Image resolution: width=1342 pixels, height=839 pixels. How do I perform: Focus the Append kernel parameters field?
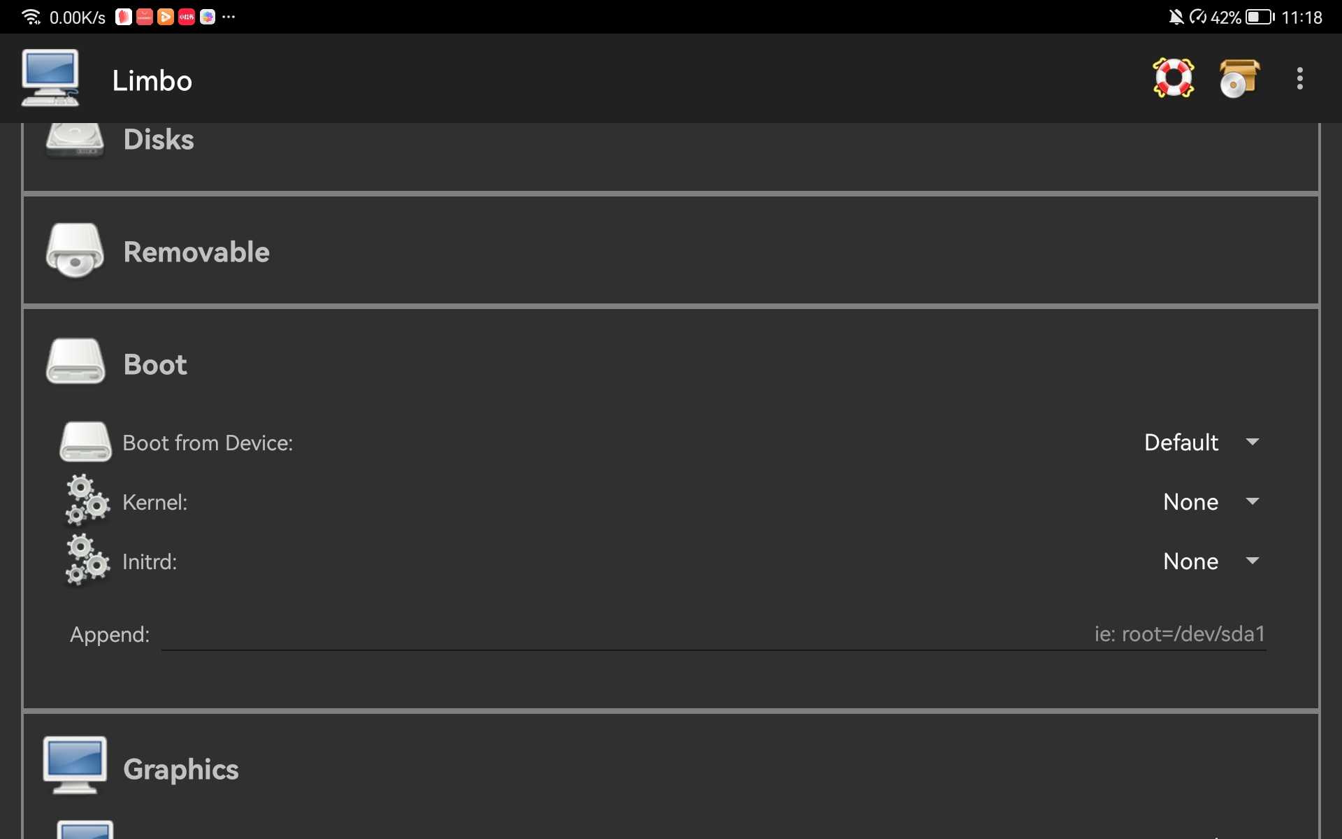(714, 634)
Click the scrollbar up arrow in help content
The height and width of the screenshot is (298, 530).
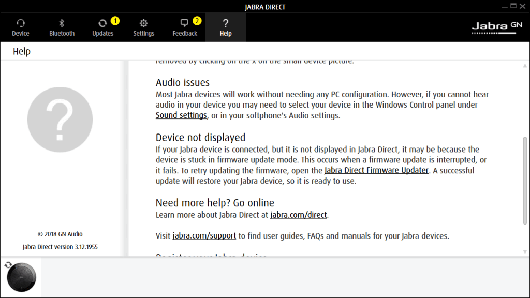point(525,65)
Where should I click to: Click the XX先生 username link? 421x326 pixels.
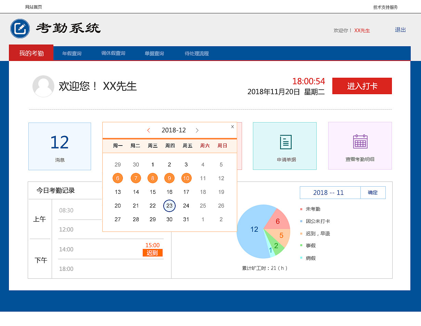(x=362, y=30)
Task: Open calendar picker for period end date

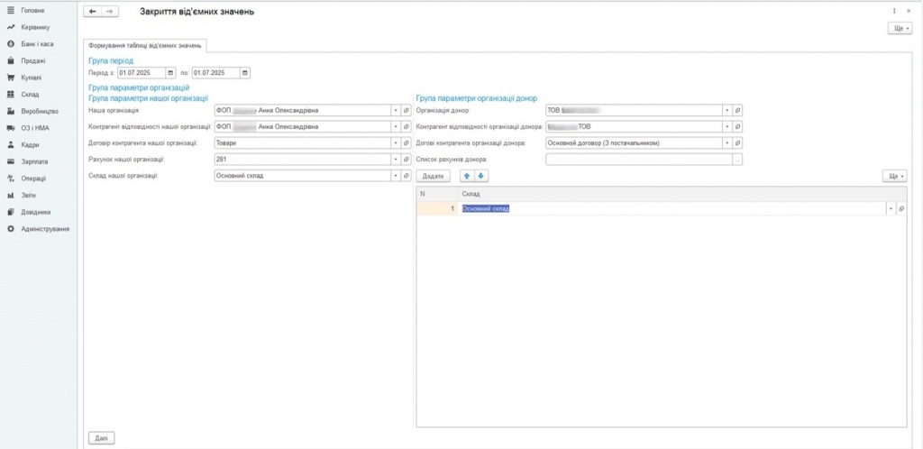Action: pyautogui.click(x=245, y=73)
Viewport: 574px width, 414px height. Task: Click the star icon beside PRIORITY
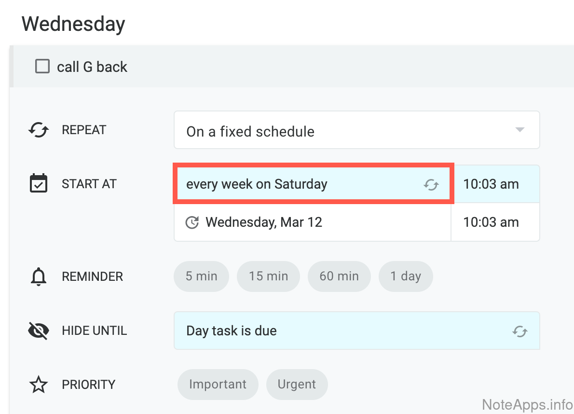click(39, 385)
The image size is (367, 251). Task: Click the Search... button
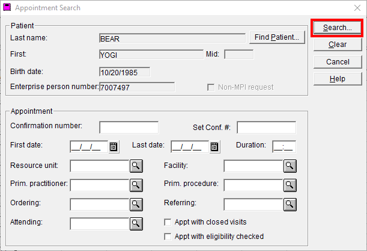click(338, 28)
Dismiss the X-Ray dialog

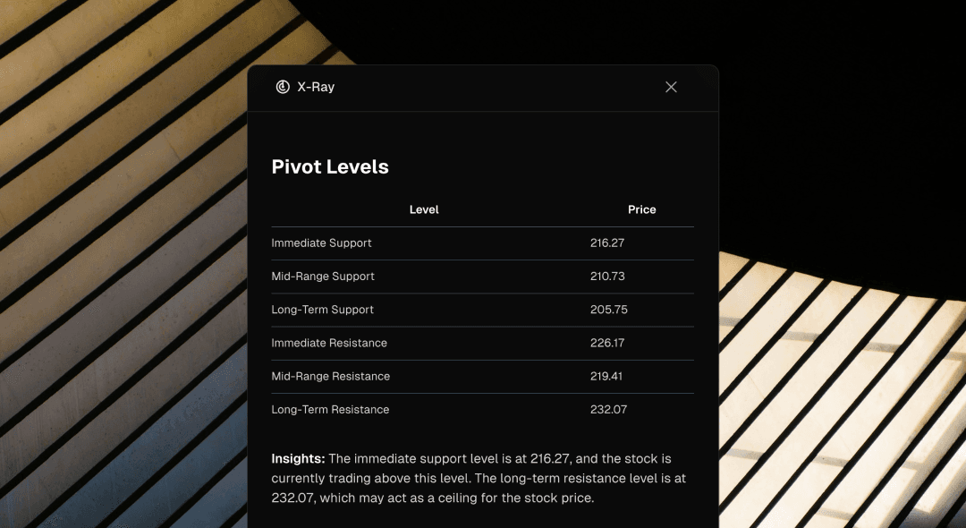pos(671,87)
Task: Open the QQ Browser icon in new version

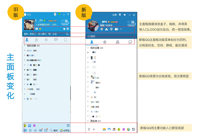Action: (109, 129)
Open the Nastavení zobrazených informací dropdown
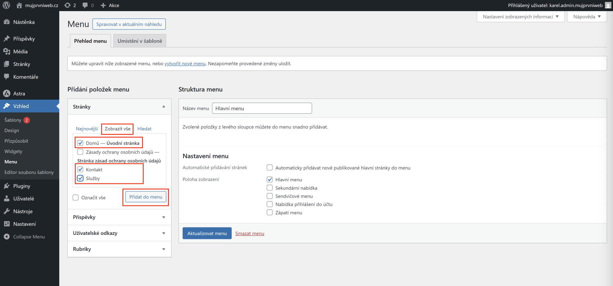The image size is (613, 286). tap(520, 17)
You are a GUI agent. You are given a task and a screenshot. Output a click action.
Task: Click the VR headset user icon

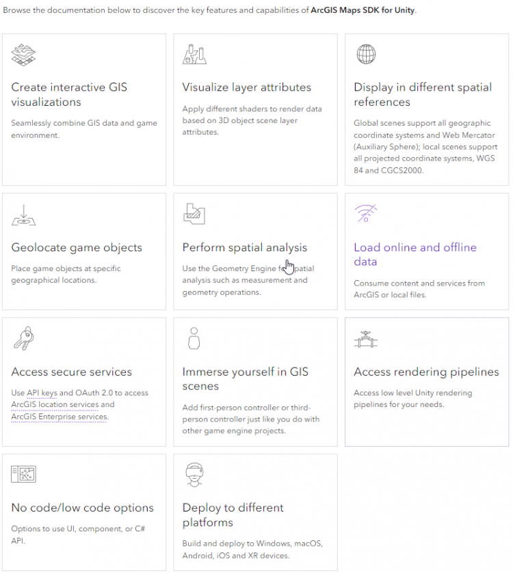(194, 475)
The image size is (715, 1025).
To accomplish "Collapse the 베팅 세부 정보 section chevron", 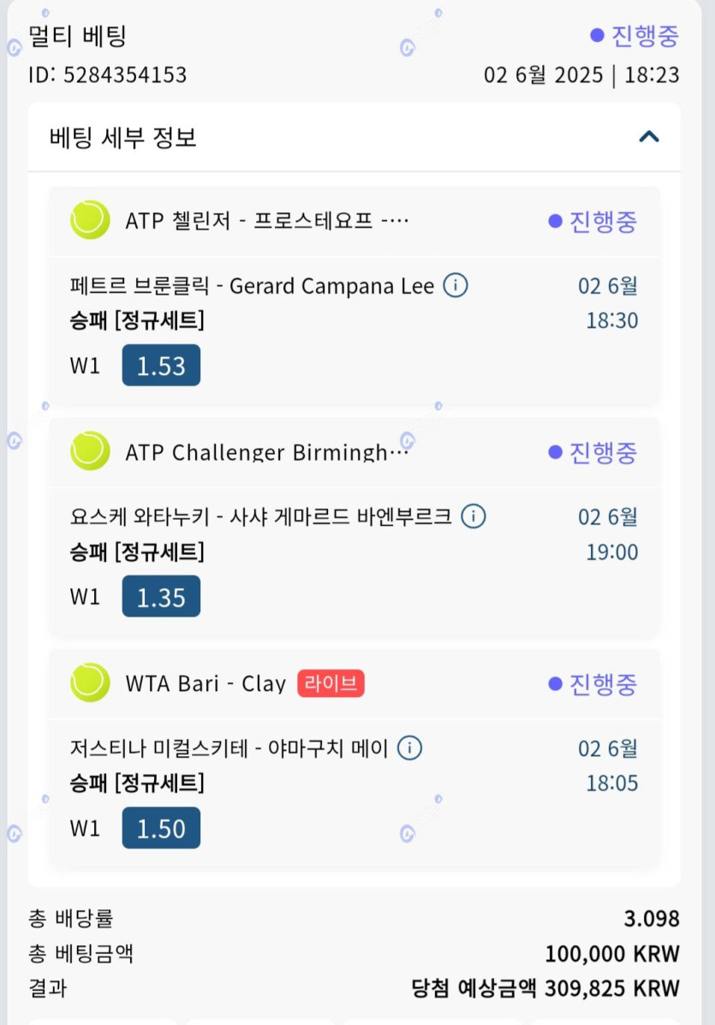I will pyautogui.click(x=648, y=137).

Task description
From the first line of the records through the line containing "The image size is (715, 1025).", please output exactly those lines and nothing more, leaving out the pictures.

Completed task
Image resolution: width=1342 pixels, height=839 pixels. How do I perform: Focus the Append kernel parameters field?
(714, 634)
Click the scrollbar up arrow in help content
The height and width of the screenshot is (298, 530).
point(525,65)
Where should I click to: Click the XX先生 username link? 421x326 pixels.
(x=362, y=30)
Task: Open calendar picker for period end date

Action: pyautogui.click(x=245, y=73)
Viewport: 574px width, 414px height. Task: Click the star icon beside PRIORITY
click(39, 385)
The image size is (367, 251). Task: Click the Search... button
click(338, 28)
Dismiss the X-Ray dialog

pos(671,87)
Task: Open the QQ Browser icon in new version

Action: (109, 129)
Open the Nastavení zobrazených informací dropdown
The image size is (613, 286). tap(520, 17)
You are a GUI agent. You are given a task and a screenshot. Output a click action.
Task: Click the VR headset user icon

(194, 475)
The image size is (715, 1025).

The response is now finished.